Continuons donc et demandons-nous s’il peut y avoir en Dieu un changement venant de Dieu. Or nous n’accordons pas que cela puisse être et même nous le nions absolument ; car tout changement qui dépend de la volonté du sujet se fait afin de rendre son état meilleur, ce qui ne peut avoir lieu dans l’Être souverainement parfait. De plus un changement de cette sorte ne se fait que pour éviter quelque dommage ou en vue d’acquérir quelque bien qui manque ; or l’un et l’autre ne peuvent avoir lieu en Dieu. D’où nous concluons que Dieu est un être immuable[1]. On notera que j’ai omis ici à dessein les divisions ordinaires du changement, bien que nous les ayons aussi embrassées en quelque manière ; il n’était pas nécessaire de montrer pour chacune d’elles à part qu’elle ne se trouve pas en Dieu, puisque nous avons démontré dans la Proposition 16, partie I, que Dieu est incorporel et que ces divisions ordinaires comprennent les changements de la matière seulement.

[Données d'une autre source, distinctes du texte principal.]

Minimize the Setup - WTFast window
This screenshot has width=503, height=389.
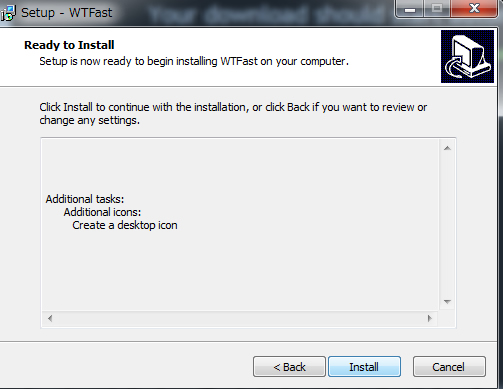[x=410, y=9]
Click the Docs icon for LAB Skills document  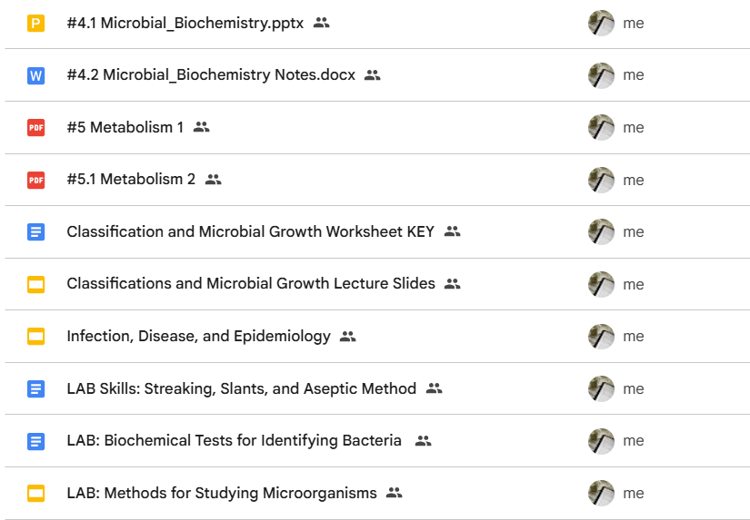point(36,388)
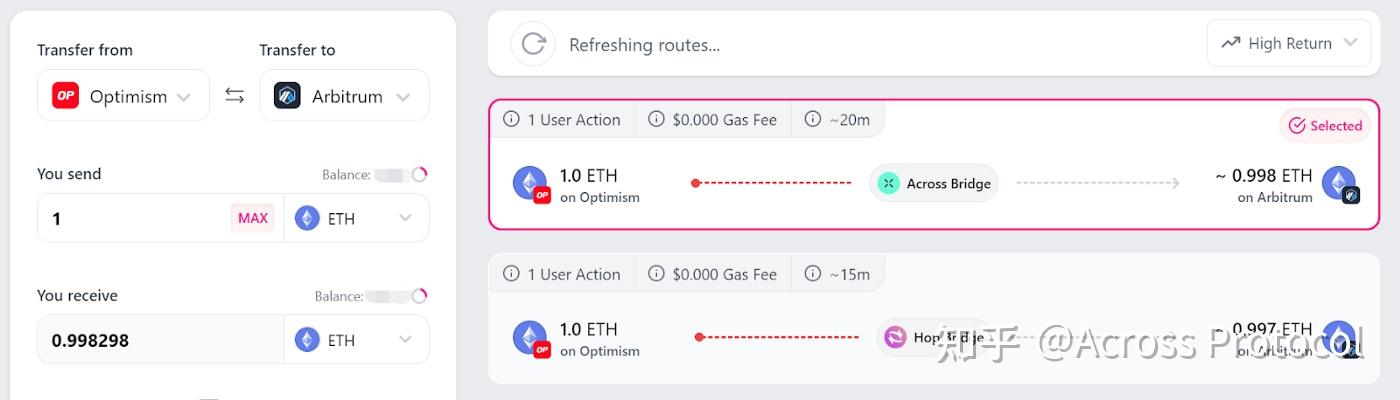Viewport: 1400px width, 400px height.
Task: Click info icon beside 1 User Action in Hop route
Action: coord(511,274)
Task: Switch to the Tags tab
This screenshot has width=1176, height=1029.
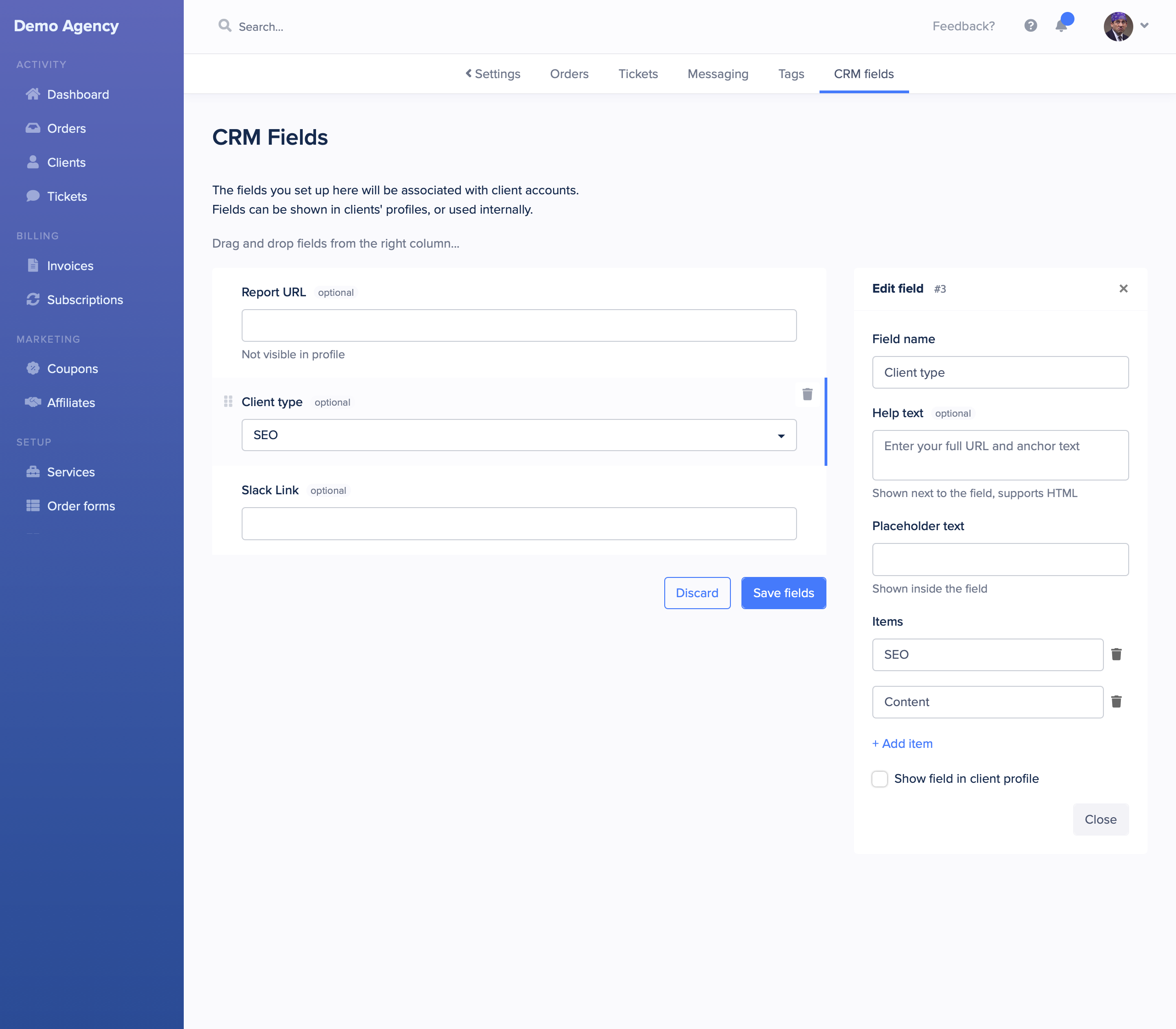Action: 792,73
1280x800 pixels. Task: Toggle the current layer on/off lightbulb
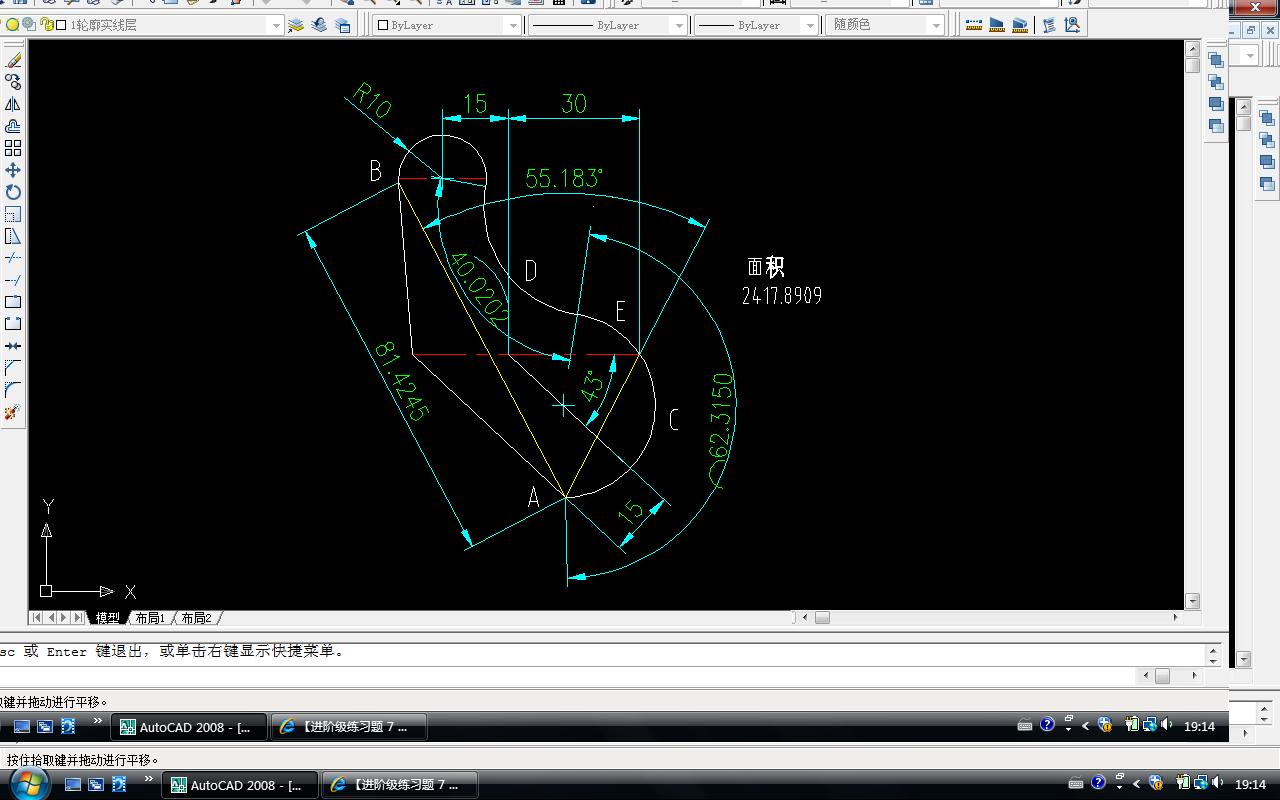(x=12, y=25)
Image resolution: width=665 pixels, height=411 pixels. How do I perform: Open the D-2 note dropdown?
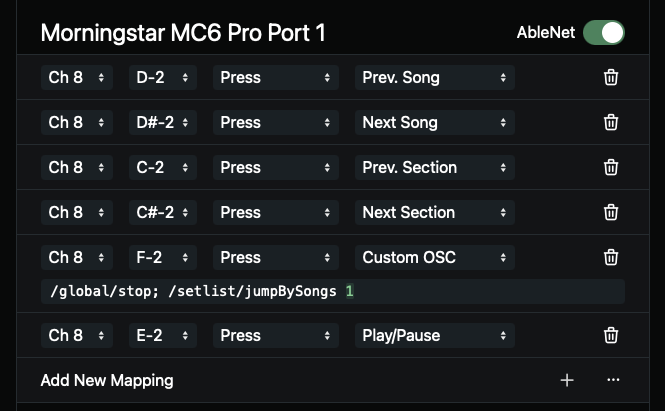pyautogui.click(x=162, y=77)
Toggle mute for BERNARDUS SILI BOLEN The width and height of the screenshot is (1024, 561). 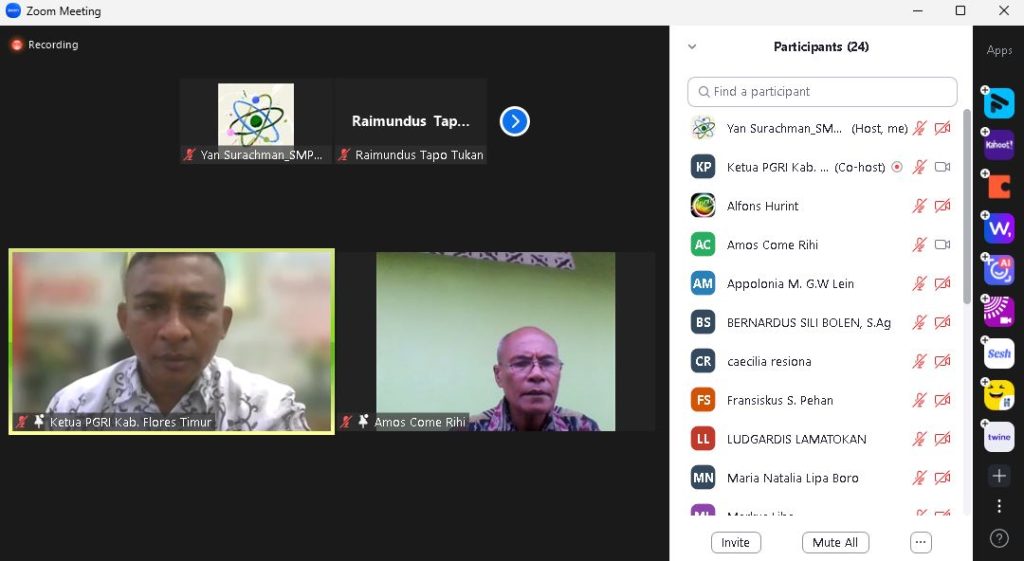point(919,323)
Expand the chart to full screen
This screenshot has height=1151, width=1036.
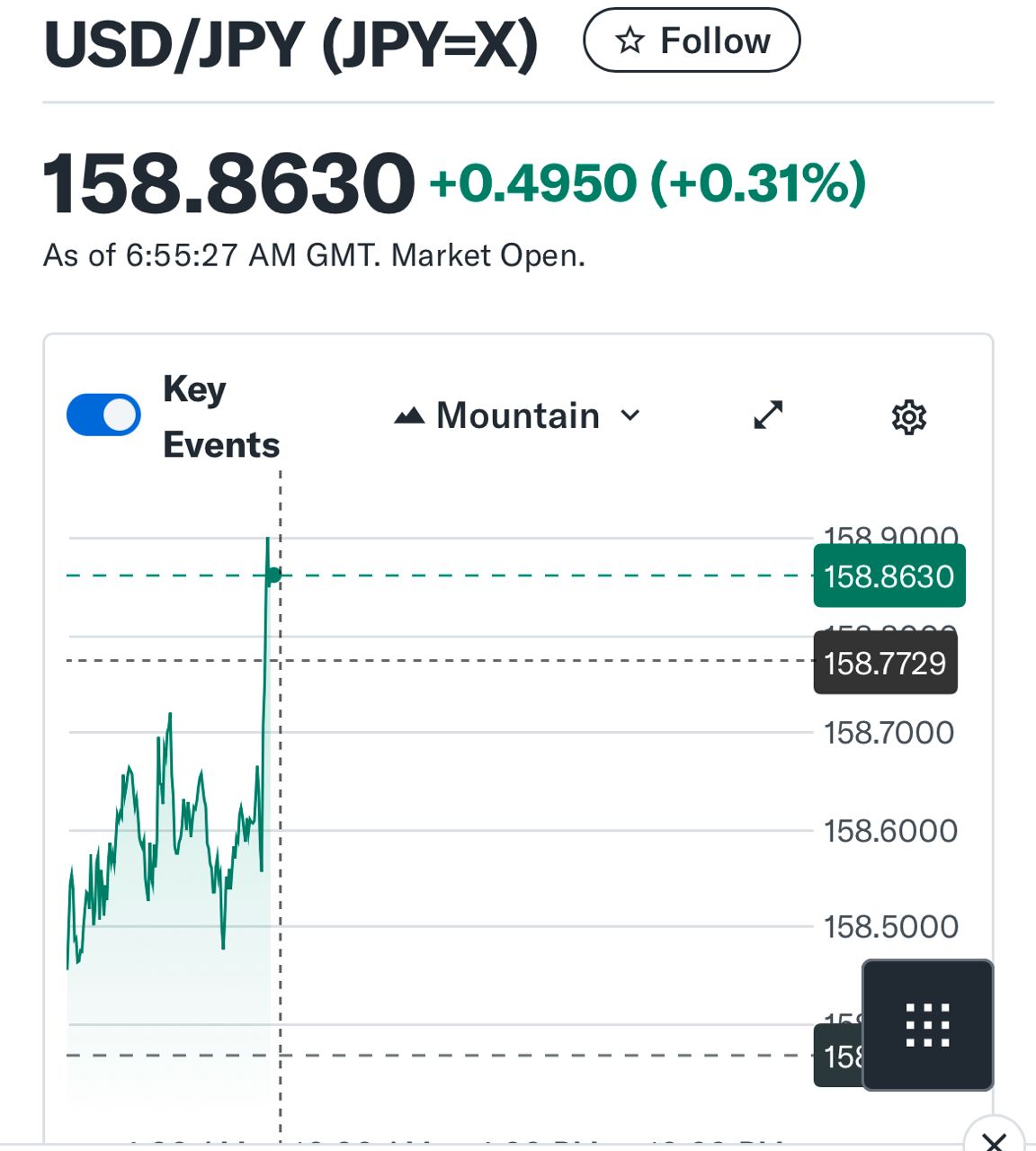point(768,415)
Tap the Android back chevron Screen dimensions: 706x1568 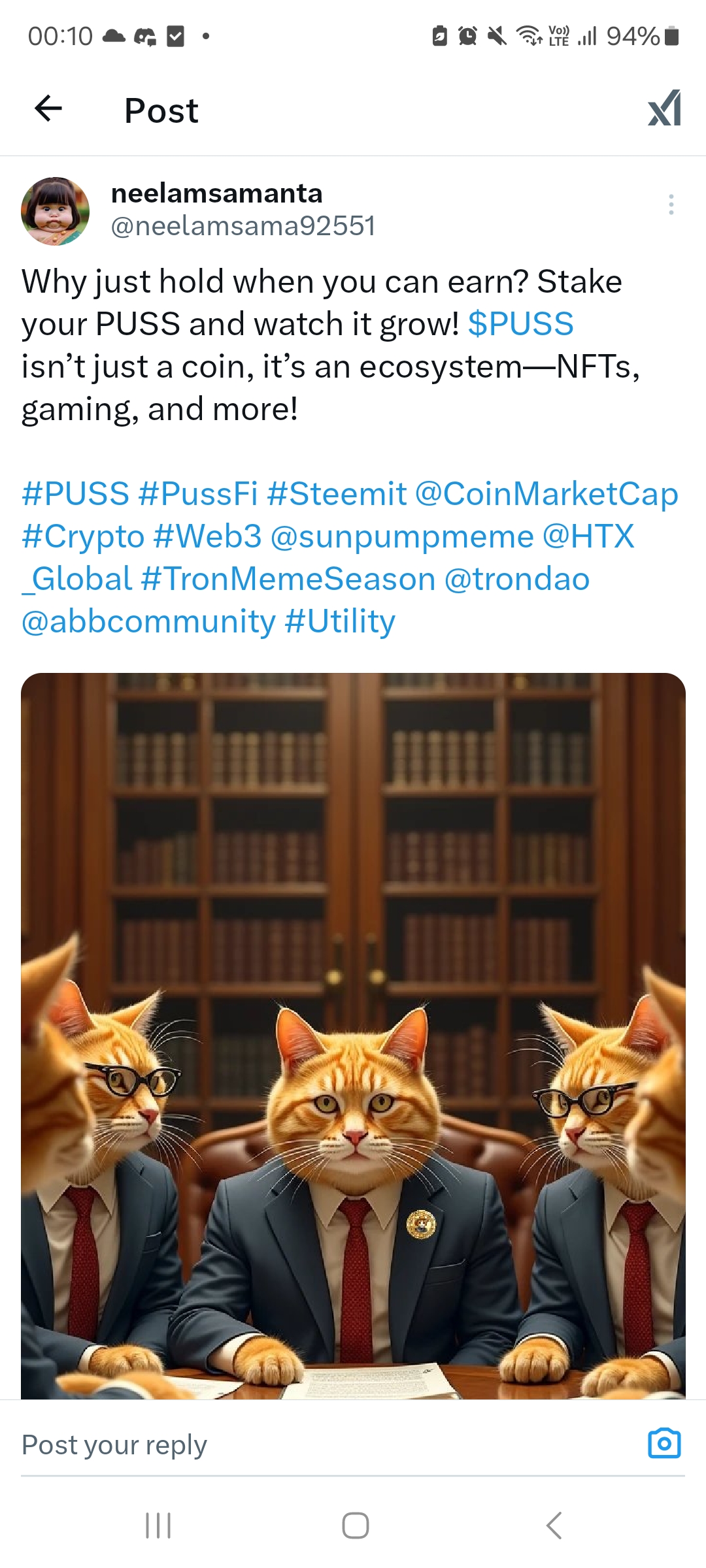[554, 1526]
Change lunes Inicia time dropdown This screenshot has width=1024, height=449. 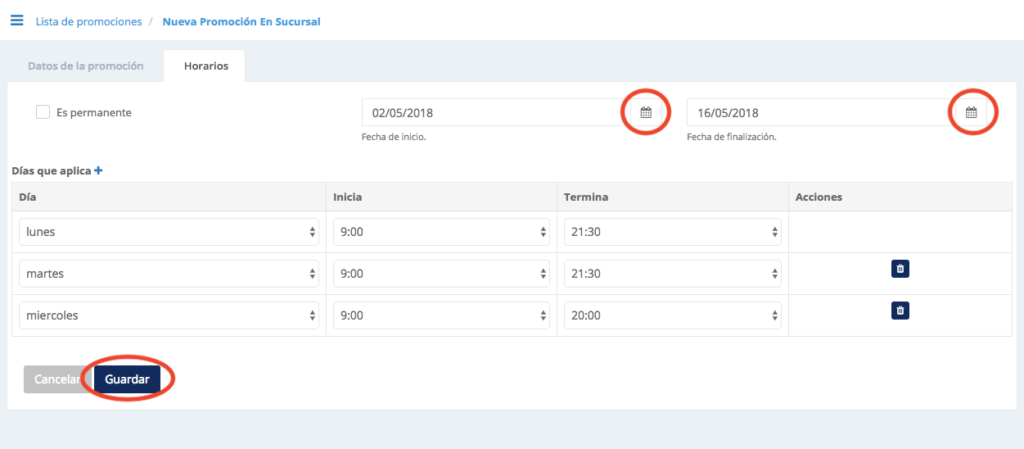(441, 232)
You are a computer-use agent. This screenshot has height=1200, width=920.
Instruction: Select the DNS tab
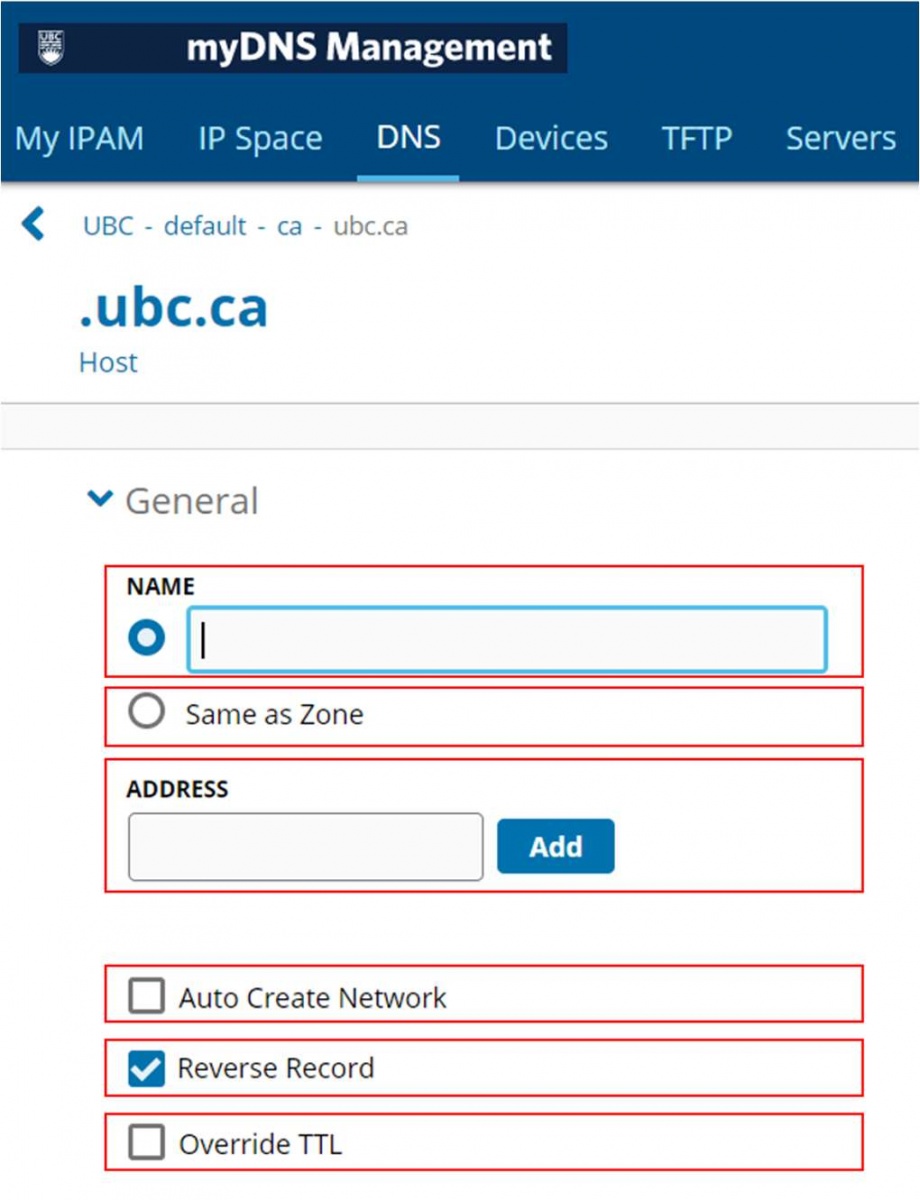click(x=408, y=137)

  1. En marge dans la traduction hollandaise : On observera que cela se voit beaucoup plus clairement si l’on a égard à la nature de Dieu et à son décret. Et en effet, comme on le montrera par la suite, la volonté de Dieu par laquelle il a créé les choses ne diffère pas de son Entendement par lequel il les connaît. Et c’est tout un de dire que Dieu connaît que les trois angles d’un triangle égalent deux droits ou de dire que Dieu a voulu ou décrété que les trois angles d’un triangle fussent égaux à deux droits ; par suite il doit nous être aussi impossible de concevoir que Dieu puisse changer ses décrets que de penser que les trois angles d’un triangle n’égalent pas deux droits. En outre cela, à savoir qu’il ne peut y avoir de changement en Dieu, peut encore être démontré d’autres manières ; pour ne pas allonger toutefois, nous nous en tiendrons là.